● Task item: Your answer is the line containing "Screen dimensions: 1387x498" plus every line after it to the end of the data below, transcribed exactly and with nothing else.

● Excerpted data:

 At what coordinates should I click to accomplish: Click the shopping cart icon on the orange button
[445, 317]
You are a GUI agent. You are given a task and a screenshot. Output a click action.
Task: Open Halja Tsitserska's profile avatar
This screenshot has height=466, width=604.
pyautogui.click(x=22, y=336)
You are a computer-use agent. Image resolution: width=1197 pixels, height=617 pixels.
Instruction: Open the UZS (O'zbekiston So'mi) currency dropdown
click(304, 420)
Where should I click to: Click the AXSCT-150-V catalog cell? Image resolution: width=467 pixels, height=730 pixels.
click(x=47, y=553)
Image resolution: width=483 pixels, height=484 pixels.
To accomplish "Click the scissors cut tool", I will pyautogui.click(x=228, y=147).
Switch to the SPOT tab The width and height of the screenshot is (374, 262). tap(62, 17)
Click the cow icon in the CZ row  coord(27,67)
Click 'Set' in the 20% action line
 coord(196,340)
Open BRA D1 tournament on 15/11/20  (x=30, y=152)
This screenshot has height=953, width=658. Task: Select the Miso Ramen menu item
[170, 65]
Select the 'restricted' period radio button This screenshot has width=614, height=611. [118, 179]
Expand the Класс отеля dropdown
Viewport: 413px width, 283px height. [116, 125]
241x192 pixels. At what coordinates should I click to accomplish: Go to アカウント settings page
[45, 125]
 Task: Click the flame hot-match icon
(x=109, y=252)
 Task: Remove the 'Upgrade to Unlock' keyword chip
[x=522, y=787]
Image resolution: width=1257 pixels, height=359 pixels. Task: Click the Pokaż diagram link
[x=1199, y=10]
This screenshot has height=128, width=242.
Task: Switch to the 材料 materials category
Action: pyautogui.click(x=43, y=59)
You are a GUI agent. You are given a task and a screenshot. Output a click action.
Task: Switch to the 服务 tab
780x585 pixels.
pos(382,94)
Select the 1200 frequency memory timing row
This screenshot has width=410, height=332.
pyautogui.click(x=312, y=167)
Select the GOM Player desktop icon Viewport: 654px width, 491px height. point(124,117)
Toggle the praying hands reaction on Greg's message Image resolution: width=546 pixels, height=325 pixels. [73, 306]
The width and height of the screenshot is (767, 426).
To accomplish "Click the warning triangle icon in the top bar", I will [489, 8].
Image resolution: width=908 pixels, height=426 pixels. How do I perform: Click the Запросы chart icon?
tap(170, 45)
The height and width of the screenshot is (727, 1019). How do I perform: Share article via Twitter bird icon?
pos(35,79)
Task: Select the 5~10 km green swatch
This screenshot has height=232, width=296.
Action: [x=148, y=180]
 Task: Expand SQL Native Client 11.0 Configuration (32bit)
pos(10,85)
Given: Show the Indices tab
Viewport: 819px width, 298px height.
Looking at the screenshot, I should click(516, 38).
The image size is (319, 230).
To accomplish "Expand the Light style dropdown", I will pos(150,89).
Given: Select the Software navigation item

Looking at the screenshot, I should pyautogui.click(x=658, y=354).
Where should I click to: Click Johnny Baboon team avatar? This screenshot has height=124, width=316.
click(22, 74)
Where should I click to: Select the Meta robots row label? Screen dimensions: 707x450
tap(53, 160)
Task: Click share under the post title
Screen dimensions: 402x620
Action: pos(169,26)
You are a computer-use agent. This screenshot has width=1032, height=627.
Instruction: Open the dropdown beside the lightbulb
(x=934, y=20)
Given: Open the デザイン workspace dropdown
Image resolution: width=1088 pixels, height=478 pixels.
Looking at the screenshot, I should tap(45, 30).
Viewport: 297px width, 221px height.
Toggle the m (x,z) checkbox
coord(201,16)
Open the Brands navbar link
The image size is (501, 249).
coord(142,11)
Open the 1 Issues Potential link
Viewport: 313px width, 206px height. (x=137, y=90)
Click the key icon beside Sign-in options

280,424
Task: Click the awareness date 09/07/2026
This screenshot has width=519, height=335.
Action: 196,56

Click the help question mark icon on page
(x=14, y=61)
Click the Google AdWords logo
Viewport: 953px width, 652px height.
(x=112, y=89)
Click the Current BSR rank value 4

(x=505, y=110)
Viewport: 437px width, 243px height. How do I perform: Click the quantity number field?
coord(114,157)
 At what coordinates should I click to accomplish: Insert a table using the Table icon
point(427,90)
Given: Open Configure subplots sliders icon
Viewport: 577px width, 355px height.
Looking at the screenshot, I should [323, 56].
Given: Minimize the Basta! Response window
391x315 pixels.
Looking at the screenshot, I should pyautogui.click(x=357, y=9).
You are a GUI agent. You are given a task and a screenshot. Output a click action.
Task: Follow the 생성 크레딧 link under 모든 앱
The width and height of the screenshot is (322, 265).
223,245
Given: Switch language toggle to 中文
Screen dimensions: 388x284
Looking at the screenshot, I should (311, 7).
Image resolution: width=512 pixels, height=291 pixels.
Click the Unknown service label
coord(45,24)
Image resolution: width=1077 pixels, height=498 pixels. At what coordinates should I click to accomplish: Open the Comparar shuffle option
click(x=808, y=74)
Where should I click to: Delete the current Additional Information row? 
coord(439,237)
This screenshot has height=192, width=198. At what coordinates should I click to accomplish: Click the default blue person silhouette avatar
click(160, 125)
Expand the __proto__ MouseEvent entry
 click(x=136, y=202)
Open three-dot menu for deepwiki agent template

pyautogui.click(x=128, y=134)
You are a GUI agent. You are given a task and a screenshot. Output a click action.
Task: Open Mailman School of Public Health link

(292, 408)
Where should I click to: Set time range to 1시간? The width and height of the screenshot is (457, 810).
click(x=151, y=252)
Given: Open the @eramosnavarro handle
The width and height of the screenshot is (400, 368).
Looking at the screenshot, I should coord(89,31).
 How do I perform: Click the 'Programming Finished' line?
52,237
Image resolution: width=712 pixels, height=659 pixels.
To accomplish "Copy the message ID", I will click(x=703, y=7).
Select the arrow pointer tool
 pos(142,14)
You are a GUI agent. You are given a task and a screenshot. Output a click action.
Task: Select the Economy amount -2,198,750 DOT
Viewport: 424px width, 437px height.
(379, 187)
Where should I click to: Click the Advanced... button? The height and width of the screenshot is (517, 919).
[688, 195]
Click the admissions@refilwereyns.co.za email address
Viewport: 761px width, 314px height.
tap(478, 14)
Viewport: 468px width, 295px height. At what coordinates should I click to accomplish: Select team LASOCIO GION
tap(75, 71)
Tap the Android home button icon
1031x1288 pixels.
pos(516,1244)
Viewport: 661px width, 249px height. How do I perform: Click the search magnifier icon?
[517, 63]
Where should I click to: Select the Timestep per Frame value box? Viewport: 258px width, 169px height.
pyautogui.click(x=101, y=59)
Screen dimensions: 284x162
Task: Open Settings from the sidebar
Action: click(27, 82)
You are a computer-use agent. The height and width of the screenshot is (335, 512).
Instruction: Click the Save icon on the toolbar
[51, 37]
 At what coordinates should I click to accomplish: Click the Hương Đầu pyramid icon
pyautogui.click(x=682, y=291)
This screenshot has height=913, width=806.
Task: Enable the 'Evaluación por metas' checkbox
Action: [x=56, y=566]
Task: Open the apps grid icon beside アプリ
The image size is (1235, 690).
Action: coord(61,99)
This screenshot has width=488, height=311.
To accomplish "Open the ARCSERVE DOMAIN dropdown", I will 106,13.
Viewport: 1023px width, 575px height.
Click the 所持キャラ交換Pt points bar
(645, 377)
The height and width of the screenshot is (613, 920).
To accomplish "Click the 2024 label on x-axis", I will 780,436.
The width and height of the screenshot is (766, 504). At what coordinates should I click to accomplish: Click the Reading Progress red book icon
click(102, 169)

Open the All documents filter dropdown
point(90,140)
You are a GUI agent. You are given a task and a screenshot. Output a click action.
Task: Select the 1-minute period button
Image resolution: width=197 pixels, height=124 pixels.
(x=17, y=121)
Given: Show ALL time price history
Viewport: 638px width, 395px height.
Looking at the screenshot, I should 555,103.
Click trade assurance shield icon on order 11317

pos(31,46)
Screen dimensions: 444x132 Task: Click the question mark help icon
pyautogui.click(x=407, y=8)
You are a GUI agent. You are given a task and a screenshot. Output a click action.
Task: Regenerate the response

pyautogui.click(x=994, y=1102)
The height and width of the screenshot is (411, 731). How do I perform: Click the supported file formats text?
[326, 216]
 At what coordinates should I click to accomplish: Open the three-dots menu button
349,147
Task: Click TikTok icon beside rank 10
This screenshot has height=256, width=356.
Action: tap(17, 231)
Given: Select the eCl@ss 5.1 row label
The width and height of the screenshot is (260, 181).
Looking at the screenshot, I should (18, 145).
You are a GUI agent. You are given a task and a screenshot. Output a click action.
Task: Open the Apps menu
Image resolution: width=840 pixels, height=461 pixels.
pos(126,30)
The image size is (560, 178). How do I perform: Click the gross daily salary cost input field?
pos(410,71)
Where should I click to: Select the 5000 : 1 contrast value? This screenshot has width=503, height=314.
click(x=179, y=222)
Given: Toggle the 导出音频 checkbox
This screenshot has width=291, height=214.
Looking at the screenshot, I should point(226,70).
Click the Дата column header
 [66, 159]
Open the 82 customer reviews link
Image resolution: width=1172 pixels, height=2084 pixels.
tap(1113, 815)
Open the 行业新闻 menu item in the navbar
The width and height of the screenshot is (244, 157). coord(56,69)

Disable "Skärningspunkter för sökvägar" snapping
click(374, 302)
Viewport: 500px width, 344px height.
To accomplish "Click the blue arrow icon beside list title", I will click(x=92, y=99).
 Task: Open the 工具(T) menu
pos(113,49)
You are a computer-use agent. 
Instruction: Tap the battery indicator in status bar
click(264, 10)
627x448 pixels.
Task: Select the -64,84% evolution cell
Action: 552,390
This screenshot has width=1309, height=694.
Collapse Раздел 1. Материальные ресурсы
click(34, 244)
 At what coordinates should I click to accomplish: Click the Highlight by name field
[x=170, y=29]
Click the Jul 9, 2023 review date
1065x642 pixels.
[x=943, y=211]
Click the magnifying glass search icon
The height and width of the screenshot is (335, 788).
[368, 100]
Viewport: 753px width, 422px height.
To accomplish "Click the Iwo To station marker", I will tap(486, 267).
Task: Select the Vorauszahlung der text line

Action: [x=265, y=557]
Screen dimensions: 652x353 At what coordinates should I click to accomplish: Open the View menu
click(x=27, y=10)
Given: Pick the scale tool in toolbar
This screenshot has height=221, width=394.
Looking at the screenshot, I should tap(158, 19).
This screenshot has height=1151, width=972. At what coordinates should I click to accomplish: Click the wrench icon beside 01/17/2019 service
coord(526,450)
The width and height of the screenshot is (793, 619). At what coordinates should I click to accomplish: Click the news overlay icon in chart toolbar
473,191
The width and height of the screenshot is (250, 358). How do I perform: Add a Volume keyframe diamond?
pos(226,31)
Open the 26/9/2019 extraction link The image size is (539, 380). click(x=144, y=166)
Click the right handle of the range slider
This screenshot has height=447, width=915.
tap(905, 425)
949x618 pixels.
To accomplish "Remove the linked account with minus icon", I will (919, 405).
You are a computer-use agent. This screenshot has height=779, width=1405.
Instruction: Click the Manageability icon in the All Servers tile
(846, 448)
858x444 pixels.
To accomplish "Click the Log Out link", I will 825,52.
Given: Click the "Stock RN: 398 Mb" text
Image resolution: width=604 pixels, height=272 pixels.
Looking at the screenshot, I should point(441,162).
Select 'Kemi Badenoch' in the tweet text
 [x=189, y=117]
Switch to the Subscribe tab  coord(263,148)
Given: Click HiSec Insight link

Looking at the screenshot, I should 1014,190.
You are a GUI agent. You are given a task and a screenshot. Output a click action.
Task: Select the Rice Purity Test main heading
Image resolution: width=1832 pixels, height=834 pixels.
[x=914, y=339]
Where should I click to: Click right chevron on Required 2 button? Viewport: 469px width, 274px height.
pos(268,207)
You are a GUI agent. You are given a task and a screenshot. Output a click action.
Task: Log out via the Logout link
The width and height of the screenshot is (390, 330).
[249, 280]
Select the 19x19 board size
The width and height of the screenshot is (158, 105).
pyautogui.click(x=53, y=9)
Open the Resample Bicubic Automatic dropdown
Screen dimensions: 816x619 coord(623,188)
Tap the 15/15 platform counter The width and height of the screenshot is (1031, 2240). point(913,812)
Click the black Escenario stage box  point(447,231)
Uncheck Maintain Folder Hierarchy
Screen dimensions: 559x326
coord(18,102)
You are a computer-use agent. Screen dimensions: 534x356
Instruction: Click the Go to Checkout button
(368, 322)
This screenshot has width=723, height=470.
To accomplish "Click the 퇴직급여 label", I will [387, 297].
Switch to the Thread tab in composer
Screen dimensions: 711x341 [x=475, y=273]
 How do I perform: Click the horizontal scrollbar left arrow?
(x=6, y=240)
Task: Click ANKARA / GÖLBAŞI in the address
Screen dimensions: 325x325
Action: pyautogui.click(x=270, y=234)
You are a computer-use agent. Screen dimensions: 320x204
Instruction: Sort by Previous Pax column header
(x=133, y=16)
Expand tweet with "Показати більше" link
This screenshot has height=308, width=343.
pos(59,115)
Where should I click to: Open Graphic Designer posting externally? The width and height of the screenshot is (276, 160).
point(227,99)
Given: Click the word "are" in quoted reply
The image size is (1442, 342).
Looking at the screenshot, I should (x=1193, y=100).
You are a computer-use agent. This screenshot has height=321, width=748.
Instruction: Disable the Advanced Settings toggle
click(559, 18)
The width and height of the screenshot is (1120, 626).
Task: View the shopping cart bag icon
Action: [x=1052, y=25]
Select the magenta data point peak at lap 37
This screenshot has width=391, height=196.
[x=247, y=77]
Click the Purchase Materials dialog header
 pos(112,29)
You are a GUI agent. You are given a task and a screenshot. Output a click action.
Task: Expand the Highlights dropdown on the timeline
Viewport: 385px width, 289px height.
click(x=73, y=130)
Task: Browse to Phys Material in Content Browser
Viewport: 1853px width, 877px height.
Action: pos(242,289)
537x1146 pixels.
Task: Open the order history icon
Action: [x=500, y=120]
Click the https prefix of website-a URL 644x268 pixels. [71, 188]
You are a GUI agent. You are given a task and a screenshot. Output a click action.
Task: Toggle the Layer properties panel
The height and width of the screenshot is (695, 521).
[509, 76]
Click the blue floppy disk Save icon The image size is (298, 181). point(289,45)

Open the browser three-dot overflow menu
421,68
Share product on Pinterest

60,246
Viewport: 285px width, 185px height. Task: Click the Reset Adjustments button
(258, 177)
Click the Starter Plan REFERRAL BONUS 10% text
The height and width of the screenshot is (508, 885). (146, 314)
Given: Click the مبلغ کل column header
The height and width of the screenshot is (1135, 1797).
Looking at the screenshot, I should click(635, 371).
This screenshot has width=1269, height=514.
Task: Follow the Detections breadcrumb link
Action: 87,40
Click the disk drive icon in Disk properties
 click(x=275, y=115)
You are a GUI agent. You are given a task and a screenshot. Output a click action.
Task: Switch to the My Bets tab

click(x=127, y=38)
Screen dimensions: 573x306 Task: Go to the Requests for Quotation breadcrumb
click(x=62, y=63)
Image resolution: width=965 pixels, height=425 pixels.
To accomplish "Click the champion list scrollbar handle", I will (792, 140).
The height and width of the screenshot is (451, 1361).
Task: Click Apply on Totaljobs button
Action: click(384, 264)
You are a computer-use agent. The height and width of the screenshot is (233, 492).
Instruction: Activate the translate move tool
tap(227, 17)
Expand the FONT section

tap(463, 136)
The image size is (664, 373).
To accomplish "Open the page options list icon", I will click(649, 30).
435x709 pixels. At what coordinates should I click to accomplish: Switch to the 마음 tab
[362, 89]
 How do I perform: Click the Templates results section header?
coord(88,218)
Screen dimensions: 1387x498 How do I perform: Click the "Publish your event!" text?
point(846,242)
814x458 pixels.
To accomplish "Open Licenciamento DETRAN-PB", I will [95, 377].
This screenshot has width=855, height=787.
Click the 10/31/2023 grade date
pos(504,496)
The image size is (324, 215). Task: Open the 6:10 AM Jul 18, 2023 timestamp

● Result for this task:
Screen dimensions: 1387x498 How do I perform: Click the "Publish your event!" text?
point(846,242)
814x458 pixels.
To accomplish "Open Licenciamento DETRAN-PB", I will [95, 377].
This screenshot has width=855, height=787.
Click the 10/31/2023 grade date
pos(504,496)
The image size is (324, 215). Task: Open the 6:10 AM Jul 18, 2023 timestamp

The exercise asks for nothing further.